Stocks discussed on the in-depth session of Jim Cramer's Mad Money TV Program, Monday January 4.

The Most Speculative Natural Gas Play: Westport Innovations (NASDAQ:WPRT)

"The single most speculative way to play natural gas" is not with a company that drills for the fuel, but one that produces engines that run on natural gas and develops technologies that allow existing engines to use the cleaner fuel. Given the growing interest in natural gas, equipment that will run on the fuel will become indispensable.

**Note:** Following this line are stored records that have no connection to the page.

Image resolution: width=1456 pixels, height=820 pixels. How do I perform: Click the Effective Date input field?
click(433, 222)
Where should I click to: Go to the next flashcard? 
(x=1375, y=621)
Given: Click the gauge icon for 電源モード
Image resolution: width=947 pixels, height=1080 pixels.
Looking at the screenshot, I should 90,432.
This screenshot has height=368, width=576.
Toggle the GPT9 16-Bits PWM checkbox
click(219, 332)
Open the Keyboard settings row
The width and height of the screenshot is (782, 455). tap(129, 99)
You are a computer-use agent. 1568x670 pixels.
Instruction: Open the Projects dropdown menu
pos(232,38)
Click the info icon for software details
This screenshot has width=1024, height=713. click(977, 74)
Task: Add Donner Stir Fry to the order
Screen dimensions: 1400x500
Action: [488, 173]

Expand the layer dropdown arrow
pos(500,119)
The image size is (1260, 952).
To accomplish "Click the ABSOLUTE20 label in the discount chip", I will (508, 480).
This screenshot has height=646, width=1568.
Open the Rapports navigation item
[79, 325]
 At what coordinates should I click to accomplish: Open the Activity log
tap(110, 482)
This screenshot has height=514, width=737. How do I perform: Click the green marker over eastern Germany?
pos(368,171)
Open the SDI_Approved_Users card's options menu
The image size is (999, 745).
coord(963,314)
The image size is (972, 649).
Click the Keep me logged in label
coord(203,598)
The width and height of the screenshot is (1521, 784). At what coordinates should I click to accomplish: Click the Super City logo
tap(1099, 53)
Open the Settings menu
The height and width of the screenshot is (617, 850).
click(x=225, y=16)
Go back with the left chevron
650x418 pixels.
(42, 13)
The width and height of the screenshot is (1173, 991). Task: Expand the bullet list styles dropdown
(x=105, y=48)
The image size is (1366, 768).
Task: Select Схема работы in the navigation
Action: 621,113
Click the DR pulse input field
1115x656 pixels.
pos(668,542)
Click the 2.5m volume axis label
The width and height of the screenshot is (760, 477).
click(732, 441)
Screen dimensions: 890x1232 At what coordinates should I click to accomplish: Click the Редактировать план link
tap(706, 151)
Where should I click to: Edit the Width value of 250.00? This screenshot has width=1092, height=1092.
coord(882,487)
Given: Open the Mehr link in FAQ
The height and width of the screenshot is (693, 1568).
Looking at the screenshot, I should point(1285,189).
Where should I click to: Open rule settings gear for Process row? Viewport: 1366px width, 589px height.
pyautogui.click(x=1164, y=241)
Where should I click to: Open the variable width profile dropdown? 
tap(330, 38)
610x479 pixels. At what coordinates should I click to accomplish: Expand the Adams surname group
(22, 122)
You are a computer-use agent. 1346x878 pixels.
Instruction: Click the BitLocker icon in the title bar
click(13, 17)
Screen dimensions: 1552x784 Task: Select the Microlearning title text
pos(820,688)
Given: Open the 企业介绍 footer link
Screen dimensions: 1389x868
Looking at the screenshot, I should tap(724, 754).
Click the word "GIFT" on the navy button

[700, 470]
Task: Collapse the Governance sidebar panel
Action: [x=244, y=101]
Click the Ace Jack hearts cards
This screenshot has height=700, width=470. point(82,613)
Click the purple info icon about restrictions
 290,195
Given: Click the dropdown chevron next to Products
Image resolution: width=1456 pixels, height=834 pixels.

The U.S. is lagging behind the rest of the world in creating this technology; currently 85% of Westport International's (WPRT) sales are from North America, so growth in this industry will make a significant impact on the company.

Westport is expanding its foothold overseas and is selling to 50 vehicle manufacturers in 19 countries. While there is ample opportunity for growth, Westport does carry significant risk; It lost 28 cents a share last quarter and is heavily dependent on strategic partnerships. A failure to meet estimates may require raising capital. "The underlying long-term story here could be incredible," said Cramer, while warning investors again about the risks; "I want to emphasize the word 'could'."

Better than Bonds: Kinder Morgan Energy Partners (NYSE:KMP), AT&T (NYSE:T), Consolidated Edison (NYSE:ED), Powershares Financial Preferred Portfolio (NYSEARCA:PGF), Caterpillar (NYSE:CAT), BHP Billiton (NYSE:BHP), Nucor (NYSE:NUE)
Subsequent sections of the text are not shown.